The TT looks sick! Nice work


----------



## Semi!Pro (Nov 18, 2011)

Finally got around to installing the management. Not bad for a quick install.


----------



## Semi!Pro (Nov 18, 2011)

False floor just needs to be covered now. Going to run to the store tonight to see what I see


----------



## lifeisshort117 (Jan 7, 2008)

lookin' good :thumbup:


----------



## Semi!Pro (Nov 18, 2011)

Mounted the tank and hooked it up to do a leak test...I have a few lol. 
Fits nicely, very tight end to end as you can see. Hopefully will throw the fabric on the floor in the next day or so. 

























Also received my MadMax fully adjustable CA's. VERY impressed with the visual quality of these pieces. Can't wait to install them!


----------



## eastcoaststeeze (Jul 20, 2009)

looking good


----------



## furr (Jul 3, 2009)

:thumbup::thumbup:


----------



## Semi!Pro (Nov 18, 2011)

lifeisshort117 said:


> lookin' good :thumbup:





eastcoaststeeze said:


> looking good





furr said:


> :thumbup::thumbup:


 Thanks guys! Appreciate the positive feedback. 

Suspension goes in tomorrow. I'm getting anxious! 
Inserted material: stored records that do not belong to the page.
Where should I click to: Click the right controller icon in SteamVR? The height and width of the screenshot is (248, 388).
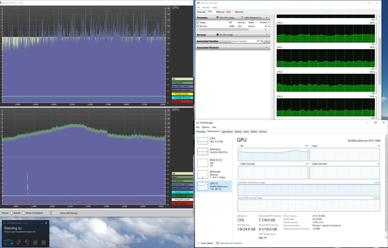pyautogui.click(x=26, y=242)
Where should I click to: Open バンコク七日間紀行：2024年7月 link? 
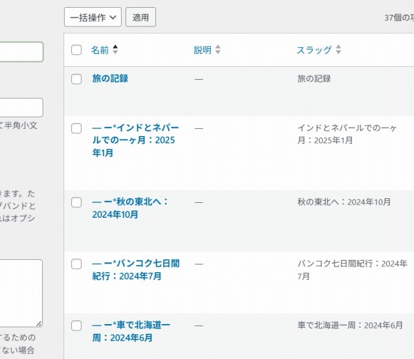(x=136, y=270)
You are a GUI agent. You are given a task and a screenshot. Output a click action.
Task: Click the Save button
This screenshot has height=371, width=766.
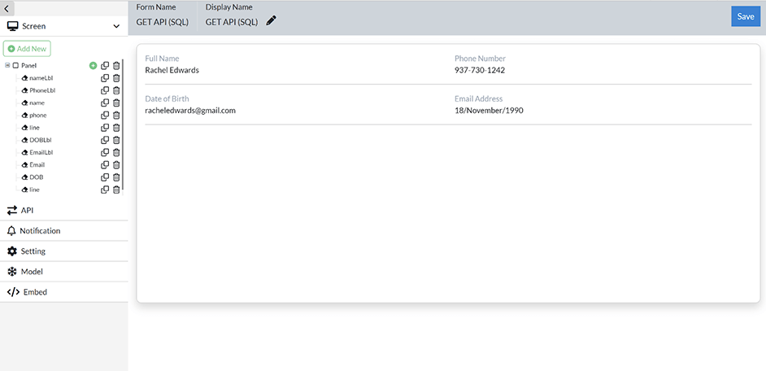(x=745, y=16)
In the meantime, covered the false floor and all of that is good to go :thumbup: 
Again, the camera makes the color look off, but I can assure you it's a near perfect match to the color of the OEM cloth.


----------



## Semi!Pro (Nov 18, 2011)

And......IT'S ON! 

HUGE thanks to Ryan Miller for literally doing a majority of the install, what a stand up guy. Could not have done it without ya man. Also, ups to Shawn "infamous" Walsh for comin out, shooting the bull and helping as well. These two guys really made it happen yesterday. 
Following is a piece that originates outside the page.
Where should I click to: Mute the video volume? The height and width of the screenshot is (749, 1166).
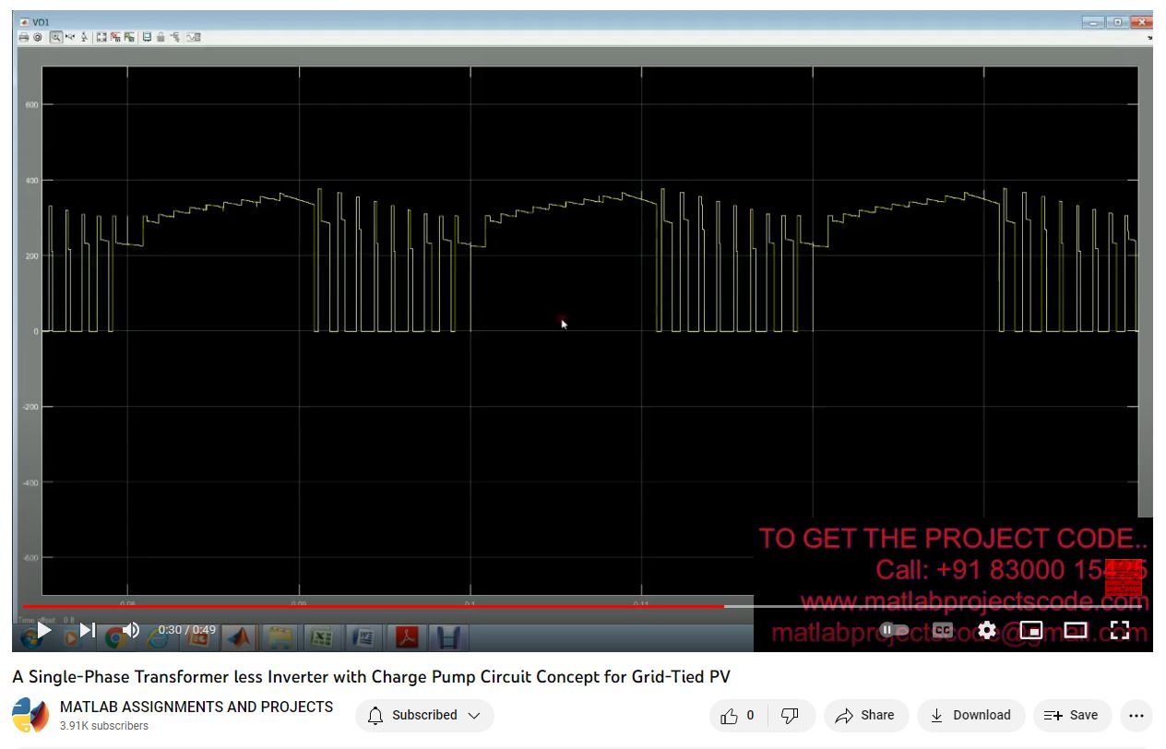[131, 630]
Still need to order wheel spacers, notch frame next weekend and see what else I can do to get a little lower in front. Overall I'm pleased and hope you guys like it.


----------



## Monkeykungfu (May 15, 2009)

Looks tight! :thumbup:


----------



## skateaholic247 (Jun 7, 2009)

Those wheels look so good, 

car looks great :thumbup:


----------



## Semi!Pro (Nov 18, 2011)

Thanks guys. I'm pretty pleased with the outcome. Got an alignment this afternoon so it drives straight and true now. Next to measure for spacers...


----------



## VRsexALLDAY (Aug 29, 2011)

looks good:thumbup::thumbup:


----------



## 98DUB (Feb 21, 2003)

was wondering if that was your TT on Shawn's IG


----------



## Semi!Pro (Nov 18, 2011)

98DUB said:


> was wondering if that was your TT on Shawn's IG


 Yep, that was mine. He actually helped out some too. Was good to have two air ride veterans there to help in big ways :thumbup:


----------



## ryanmiller (Apr 13, 2006)

:heart: looks good guy


----------



## aledelic42 (Jul 28, 2008)




----------



## Semi!Pro (Nov 18, 2011)

ryanmiller said:


> :heart: looks good guy


Thanks dooder! Couldn't have done it without ya :heart:


----------



## Semi!Pro (Nov 18, 2011)

Here are a few pics from last weekend, before spacers.

























































And just got the spacers in today. 8mm front and 30mm rear. Damn TT rear arches robbed my bank account. Happy where it's at though. Basically done for now. May add a few things along the way


----------



## Brohem (Sep 29, 2009)

You are one lucky man! :thumbup::beer:


----------



## Murda (Oct 18, 2012)

love your car man :beer:


----------